> _ТЕКСТ ДЛЯ ЧТЕНИЯ_:

▬▬▬▬▬▬

Эйзенштейн - Виктор Шкловский
Шрифт:
Интервал:
Закладка:
Таким был белокурый рыцарь, сильный, верный, добрый, свободный друг Эйзенштейна Эдуард Тиссэ.
Прибавлю – гениальный Эдуард Тиссэ.
Они снимали туман. В тумане летали чайки.
В монтаже туманы обратились в рассвет, потому что нужно было показать, как открылось печально утро и открыло перед городом труп Вакулинчука, лежащего со свечой, с горящей свечой в руках.
Это была жалоба всех на жестокость. Мертвый взывал.
Впоследствии писали, что чайки никогда не летают поутру, что этого не может быть. Ну что же, можно было написать, что рассеялся туман и люди увидели тело Вакулинчука, а главное – можно ничего об этом не писать, потому что дело не в этом. Дело в том, чтобы внутренние законы художественного произведения своими средствами раскрывали сущность произведения понятно для зрителя. И он сам все, что надо, поймет и пропустит ошибки. Ведь когда он смеется или плачет над книгой, он же не видит букв, он только идет по буквенному строю к своей цели…
Для съемок в Одессе не скоро остановились на лестнице как главном объекте. Съемка была очень трудной: участники массовок не были членами профсоюза, они могли не прийти на завтрашнюю съемку. А съемка была замечательная.
Дневник съемки вел Штраух. Приведу его запись. В ней мы узнаем про лестницу. Есть уже коляска, но она не связана с площадками, не упомянут ребенок в коляске, но уже четко намечена мать с раненым сыном и сказано о том, что она идет вверх, и что в кадре будут ноги солдат.
Но многое не будет вставлено в фильм.

▬▬▬▬▬▬

> _ЗАДАНИЕ И ТРЕБОВАНИЯ_: Напишите продолжение отрывка об Эйзенштейне и съёмках в Одессе, начав сразу после его последней фразы.

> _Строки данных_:

▬▬▬▬▬▬

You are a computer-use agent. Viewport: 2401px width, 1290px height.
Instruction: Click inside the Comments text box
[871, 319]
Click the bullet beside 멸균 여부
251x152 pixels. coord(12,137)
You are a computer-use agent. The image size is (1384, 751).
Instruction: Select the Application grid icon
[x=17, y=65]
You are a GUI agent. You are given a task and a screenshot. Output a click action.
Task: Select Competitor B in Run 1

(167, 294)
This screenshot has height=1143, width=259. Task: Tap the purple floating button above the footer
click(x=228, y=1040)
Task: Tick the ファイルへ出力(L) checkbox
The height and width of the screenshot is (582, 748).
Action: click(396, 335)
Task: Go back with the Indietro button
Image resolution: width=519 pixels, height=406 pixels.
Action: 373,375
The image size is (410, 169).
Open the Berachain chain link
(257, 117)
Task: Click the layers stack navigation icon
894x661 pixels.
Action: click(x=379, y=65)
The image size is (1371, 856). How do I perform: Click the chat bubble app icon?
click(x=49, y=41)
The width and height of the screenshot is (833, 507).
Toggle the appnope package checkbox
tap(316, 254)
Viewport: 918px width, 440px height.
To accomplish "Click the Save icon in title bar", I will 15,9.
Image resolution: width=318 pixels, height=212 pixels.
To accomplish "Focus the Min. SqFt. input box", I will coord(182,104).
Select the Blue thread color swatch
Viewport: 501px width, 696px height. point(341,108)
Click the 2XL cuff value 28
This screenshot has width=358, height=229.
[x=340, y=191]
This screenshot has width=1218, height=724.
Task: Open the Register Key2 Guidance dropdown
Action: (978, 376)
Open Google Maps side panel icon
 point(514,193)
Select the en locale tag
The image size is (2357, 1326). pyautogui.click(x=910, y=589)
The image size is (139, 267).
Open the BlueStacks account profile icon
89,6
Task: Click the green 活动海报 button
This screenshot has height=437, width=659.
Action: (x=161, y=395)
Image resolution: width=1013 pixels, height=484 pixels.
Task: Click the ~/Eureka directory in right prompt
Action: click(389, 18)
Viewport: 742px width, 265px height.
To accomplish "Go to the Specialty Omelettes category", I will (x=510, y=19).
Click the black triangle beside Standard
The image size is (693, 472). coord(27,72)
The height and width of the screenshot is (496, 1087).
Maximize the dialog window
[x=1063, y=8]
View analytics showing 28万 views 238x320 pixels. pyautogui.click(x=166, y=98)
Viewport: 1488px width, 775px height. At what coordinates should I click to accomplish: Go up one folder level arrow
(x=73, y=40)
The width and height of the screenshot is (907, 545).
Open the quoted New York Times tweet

▬▬▬▬▬▬

> _ОТВЕТ НА ЗАДАНИЕ_:
Вот одна из записей:
«Лестница. Второй день.
1. Сбоку. Средний план. Падение трех человек через корзины с цветами.
2. Первый аппарат. Сбоку. Ближе. Падение через цветы.
3. Второй аппарат. То же.
4. Первый аппарат. Сверху. С большого станка сбоку. Женщина в корзине цветов.
5. Второй аппарат. Снизу. Сбоку.
6. Снизу. Посреди лестницы идет вверх мать с сыном, видны ноги солдат.
7. Первый аппарат. Снизу. Коляска сверху летит одна среди убитых (много раз).
8. Второй аппарат. То же.
9. Снизу плашмя. Коляска натыкается на старика. Солдаты идут через аппарат.
10. То же. Коляска дыбом.
11. Сбоку. Крупнее. Коляска – в старика. Солдаты через аппарат. Штыком – в коляску (5 раз).
12. Сбоку. Аппарат в движении – сверху вниз. Мать и сын идут. Сын падает.
13. Сбоку. То же. Массовка бегом скатывается вниз. Шеренга солдат стреляет.
14. Сбоку. То же. Люди катятся по ступеням (2 раза).
15. Сбоку. То же. Снизу вверх идет мать с сыном. Залп. Они падают.
16. Сбоку. Залп. Мать падает на колени. Залп. Мать падает совсем» («Броненосец «Потемкин», стр. 67).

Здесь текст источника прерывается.